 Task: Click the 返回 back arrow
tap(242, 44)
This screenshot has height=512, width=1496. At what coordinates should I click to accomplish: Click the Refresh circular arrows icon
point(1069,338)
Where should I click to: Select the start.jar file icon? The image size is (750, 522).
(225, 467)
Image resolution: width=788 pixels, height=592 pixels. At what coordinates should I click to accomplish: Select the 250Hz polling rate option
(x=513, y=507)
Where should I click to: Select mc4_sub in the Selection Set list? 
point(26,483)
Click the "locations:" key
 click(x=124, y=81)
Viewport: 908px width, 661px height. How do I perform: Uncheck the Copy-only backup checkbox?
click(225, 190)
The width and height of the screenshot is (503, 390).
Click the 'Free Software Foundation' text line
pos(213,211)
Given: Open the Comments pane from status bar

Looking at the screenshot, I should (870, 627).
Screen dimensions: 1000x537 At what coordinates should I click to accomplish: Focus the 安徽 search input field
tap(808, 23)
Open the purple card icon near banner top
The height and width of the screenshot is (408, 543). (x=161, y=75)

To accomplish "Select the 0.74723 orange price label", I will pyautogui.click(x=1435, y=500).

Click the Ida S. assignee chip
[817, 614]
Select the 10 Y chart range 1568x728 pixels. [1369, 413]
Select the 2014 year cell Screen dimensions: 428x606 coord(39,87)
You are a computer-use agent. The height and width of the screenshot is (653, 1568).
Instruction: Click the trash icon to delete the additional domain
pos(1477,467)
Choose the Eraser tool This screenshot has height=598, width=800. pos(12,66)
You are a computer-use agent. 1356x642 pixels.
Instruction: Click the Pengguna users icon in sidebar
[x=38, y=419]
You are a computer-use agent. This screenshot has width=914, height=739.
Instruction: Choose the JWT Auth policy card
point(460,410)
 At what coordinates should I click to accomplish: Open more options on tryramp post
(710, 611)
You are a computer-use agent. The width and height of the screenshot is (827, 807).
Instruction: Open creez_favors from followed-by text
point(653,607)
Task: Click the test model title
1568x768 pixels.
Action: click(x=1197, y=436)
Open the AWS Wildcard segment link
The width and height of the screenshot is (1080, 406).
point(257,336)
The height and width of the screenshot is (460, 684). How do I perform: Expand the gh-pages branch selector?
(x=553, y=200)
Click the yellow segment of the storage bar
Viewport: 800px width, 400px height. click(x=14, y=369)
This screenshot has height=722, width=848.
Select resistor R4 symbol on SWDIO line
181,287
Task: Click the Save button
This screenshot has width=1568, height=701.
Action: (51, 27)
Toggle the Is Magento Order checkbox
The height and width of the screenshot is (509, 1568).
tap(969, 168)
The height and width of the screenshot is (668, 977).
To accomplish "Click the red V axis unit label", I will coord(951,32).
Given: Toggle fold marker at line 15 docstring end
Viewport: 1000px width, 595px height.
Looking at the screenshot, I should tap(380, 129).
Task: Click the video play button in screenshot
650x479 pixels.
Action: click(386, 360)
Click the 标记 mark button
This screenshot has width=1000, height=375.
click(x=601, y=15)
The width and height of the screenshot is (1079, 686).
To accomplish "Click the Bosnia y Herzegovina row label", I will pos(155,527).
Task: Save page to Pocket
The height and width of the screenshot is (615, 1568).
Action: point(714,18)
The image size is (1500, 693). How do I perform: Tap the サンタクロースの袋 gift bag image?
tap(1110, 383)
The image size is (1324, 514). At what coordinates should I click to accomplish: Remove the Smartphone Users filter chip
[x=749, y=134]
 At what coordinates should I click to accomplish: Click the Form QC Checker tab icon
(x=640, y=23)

**Work task:**
Set down the lines from the one with "The image size is (1500, 693)." through the end of the data above. Keep each exactly as written and add no other line.

**Task solution:**
The image size is (1500, 693). How do I perform: Tap the サンタクロースの袋 gift bag image?
tap(1110, 383)
The image size is (1324, 514). At what coordinates should I click to accomplish: Remove the Smartphone Users filter chip
[x=749, y=134]
 At what coordinates should I click to accomplish: Click the Form QC Checker tab icon
(x=640, y=23)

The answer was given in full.